Я не знала. Но я знала, что он мне предлагает.
Мое сердце трепыхалось в такт его огням. Я чувствовала вибрацию его голоса внутри, как он читает мои чувства, словно они написаны на стене. Я слышала данные им обещания, его искренность. Интересно, как легко протянуть ему руку в ответ и все получить.
Но для этого… мне пришлось бы сперва ее отпустить.
Я снова посмотрела на Лиетт. А она – на меня. Ни боли в глазах, ни страха, ни презрения. Он говорил с ней, как и со мной, сулил награду, то, что она не могла даже выразить словами.
Интересно… хлынули ли видения обо мне в ее разум так же, как видения о ней затопили мой? Наши глаза встретились. Она едва заметно улыбнулась, мягко и нежно, как в первый раз. Она крепко сжала мою руку.
Я знала, каким будет наш ответ.
Я повернулась к чучелу. И улыбнулась ему. Закрыла глаза и подняла руку…
И спустила курок.
Руина разбилась о его черепа. Звуковой взрыв разворотил кости и дерево, отправив пару огромных черепушек в полет. Оставшиеся пустые глазницы уставились на меня. И мне подумалось, уж не разочарование ли я вижу?
Может быть.
Даже если и нет, то по виду занесенного кулака я точно поняла, как он разочарован. Он задрал его высоко в небо…
И обрушил на нас.
Всегда думала, что хочу песню о своей гибели. Как про времена больших пожаров и кровавых войн, о которых пели в тавернах, как только все выпивали на два стакана больше нужного. Или, может, хочу торжественную балладу, вроде тех, что пели барды на улицах. Балладу, где я сложила меч и растворилась легендой.
Что-то мне подсказывало, что оставшегося от меня на песню не хватит.
Но если бы осталось…
Надеюсь, это будет что-то медленное. Мягкое и нежное. Похожее на песни, которые девушки поют своим возлюбленным. Или матери детям, чтобы поскорее уснули. О том, что Сэл Какофония смотрела на приближающийся финал своей жизни, уткнувшись носом в волосы любимой, сжимая ее пальцы, нежно поглаживая шрам на ее ладони, и когда все случилось…
Оказалось совсем не больно.
Я закрыла глаза. Вдохнула холодный ветер. По венам струилось тепло, не обжигающее, не злое. И рядом с Лиетт я ждала.
Я почувствовала, как палуба подо мной сдвинулась. В бок ударило резким порывом. А потом…
Я услышала крик.
От истошного вопля моя кровь вскипела. Отголосок боли, которую не может выдержать тело человека. Я открыла глаза и увидела, что кулак чучела, зависший в паре метров над моей головой, замер и дрожит.

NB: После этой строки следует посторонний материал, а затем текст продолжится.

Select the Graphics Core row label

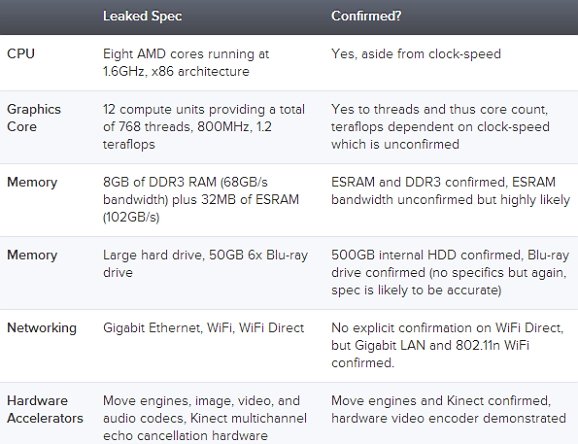click(34, 118)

Его деревянная рука начала меняться. Темно-красный цвет сменился бледно-серым. Древесина застонала и заскрипела, истончаясь, становясь хрупкой и покрываясь белесым налетом. Ветки и сучья стали бледным камнем, разломились и осыпались пылью.
Как тело Старейшего.
– За все вечности, со всей своей великой мудростью, я так понимаю, ты до сих пор не разобрался, как это все работает?
Голос, насмешливый и ехидный, как зазубрины на старом ноже, вонзился мне в уши. Я обернулась и увидела человека, хрупкого, согнувшегося под революционным мундиром. Он приближался, вытянув руку.
И его глаза были черны, как смоль.
– Воистину, – пробормотал Калвен Приверженный, командующий Железным Флотом, – твои принципы ослабли.
Приверженный сжал руку в кулак. Кулак чучела взорвался каменным крошевом, брошенным по ветру. Чудовище смотрело, как его плоть, превратившись в прах, рассеивается, оставляя отломанную культю.
– Брат, – поприветствовал он.
– Брат, – отозвался Приверженный.
– БРАТ?! – заорала я, переводя взгляд с одного на другого. – Так вы сраные родичи?!
– У нас одно происхождение, – горько улыбнулся Приверженный. – Но мы не семья.
Не обращая внимания на зависший над ним ужас, Калвен спокойно шагнул вперед, заложив руки за спину. Он глянул на чучело и усмехнулся с тем отвращением, с каким смотрят на кучку мусора.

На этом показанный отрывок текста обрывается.